Credit: © Lew Robertson

Colorado has led the charge in legalizing marijuana. Now they’re realizing that they have to be at the forefront of marijuana education as well.

Starting this week, the Marijuana Policy Project is launching a campaign in Colorado aimed at enlightening people to the potential pitfalls of edible pot products. A centerpiece of the campaign is a billboard on Denver’s Federal Boulevard that reads: “Don’t let a candy bar ruin your vacation. With edibles, start low and go slow.”

The sign is indicative of America’s rapidly changing drug landscape, where policies are shifting so quickly—from fear-mongering to legalization, almost in a single generation—that many people aren’t properly educated on how to indulge responsibly.

The billboard looks like a bit of joke, but it found its inspiration in a very real incident in which New York Times columnist Maureen Dowd turned into a paranoid, marijuana-eating stereotype after not realizing how much of a cannabis-infused candy bar would be appropriate for a first timer like herself to eat.
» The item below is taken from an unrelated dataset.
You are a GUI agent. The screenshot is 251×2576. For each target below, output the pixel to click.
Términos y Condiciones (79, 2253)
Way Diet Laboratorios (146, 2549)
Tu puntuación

Her column made us all ask the question: If writers for liberal-leaning newspapers can’t handle their marijuana, who can? Come to think of it, that might be a better slogan for the ad.

Along with the billboard, the Marijuana Policy Project has also launched It’s full of all the information that you would have learned in college if you had decided to give up on law school and hung out with the crowd that only wore woven ponchos to class. The campaign has important knowledge for new users, like the differences between inhaling versus ingesting marijuana, laid out in very frank terms.

It’s all a reminder that you should always be aware of what you eat, but doubly so when it’s full of psychoactive drugs. Didn’t your parents ever tell you that?